August 6, 2025

Why Securing Artifacts Is Critical for Software Supply Chain Security

Table of Contents

Securing source code and CI/CD workflows is no longer enough artifacts like container images, binaries, and scripts have become a critical blind spot in the software supply chain. Attackers increasingly target these assets post-build, exploiting misconfigurations, embedded secrets, and unverified dependencies. To protect against evolving threats, teams must adopt a layered artifact security strategy rooted in frameworks like SLSA and OSS-RISK, and automate signing, scanning, provenance tracking, and promotion policies with tools like Harness SCS and STO.

Software is released faster than ever today. While many organizations are focused on securing source code, scanning dependencies, and tightening CI/CD workflows, there is one critical piece of the software supply chain that remains dangerously overlooked: software artifacts.

Artifacts, the build outputs of your code, are the actual assets that get deployed to production. These are your container images, binaries, packages, and scripts. They are what run in your environments, not the source code itself. Yet, for many organizations, artifacts remain an open attack surface. It is no longer enough to secure your code and CI pipelines. If you are not securing your artifacts, your software supply chain is still at risk.

If you want to dive deeper into this topic, you can watch the recording of our recent webinar, Architecting Secure Delivery Pipelines: Automating Security and Ensuring Software Supply Chain Integrity at Scale. It covers actionable strategies to secure every stage of your pipeline, from source code to artifacts to deployment.

Real-World Lessons From High-Profile Attacks

Software supply chain attacks have evolved. Attackers are not just targeting source code repositories. They are now focusing on artifacts, where security gaps are far more common.

Consider the 2021 Codecov Bash Uploader incident. Attackers gained unauthorized access to Codecov’s artifact storage. They replaced a widely used Bash script with a malicious version that silently exfiltrated secrets and credentials from thousands of organizations for over two months. This breach did not happen because of a coding mistake or a missing dependency patch. It happened because an artifact, the Bash Uploader script, was tampered with after it was built. Most users never thought to verify the script’s integrity before using it in their CI pipelines.

This incident is not isolated. Research by Aqua Security in 2022 uncovered over 2,100 misconfigured artifact registries, exposing more than 250 million artifacts to the public. Many of these artifacts contained hardcoded secrets, API keys, and proprietary code. These were not theoretical risks. They were actively exposed assets from well-known enterprises. These incidents highlight a hard truth. Focusing solely on source code security leaves a massive gap in your SDLC. Without securing artifacts, organizations are one malicious upload or accidental misconfiguration away from a breach.

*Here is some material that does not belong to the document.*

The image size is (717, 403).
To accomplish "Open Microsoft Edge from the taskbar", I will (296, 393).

Key Risks Hidden in Artifacts

Securing artifacts requires looking beyond basic vulnerability scanning. Here are the most pressing risks lurking inside artifacts today:

Tampering After Build

Artifacts can be modified after the build process finishes. If you are not verifying the artifact before deployment, you are trusting that it has not been altered. This is how the Codecov attack succeeded.

Known Vulnerabilities Inside Artifacts

Even if your code is secure, artifacts can contain outdated libraries or packages with known CVEs. Vulnerable versions of dependencies can remain hidden inside artifacts for months if not properly scanned.

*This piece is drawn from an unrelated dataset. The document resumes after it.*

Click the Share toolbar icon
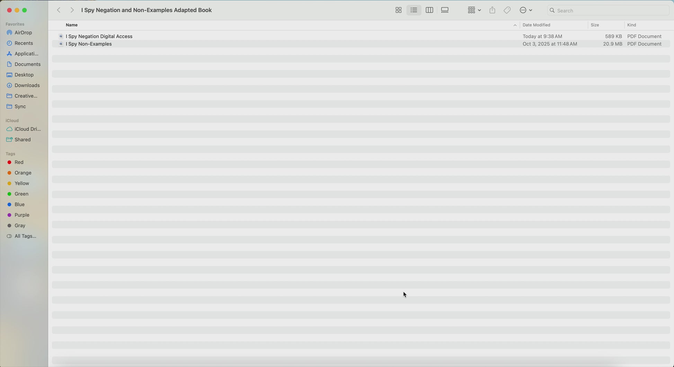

Unapproved or Hidden Dependencies

Artifacts often include bundled third-party software or transitive dependencies that may not be visible in source code reviews. Without Software Bill of Materials (SBOM) tracking, these dependencies go unnoticed.

Unmaintained or Outdated Components

Older or abandoned libraries are common inside long-lived artifacts. These components may no longer receive patches or updates, quietly increasing your security risk over time.

Embedded Secrets and Credentials

Secrets can accidentally get baked into artifacts. Hardcoded API keys, credentials, and tokens can remain inside artifacts stored in registries if not properly scanned and filtered.

Why Artifact Security Cannot Be Ignored

Attackers know that artifacts are often the weakest link in the software supply chain. They exploit assumptions that artifacts are safe once built.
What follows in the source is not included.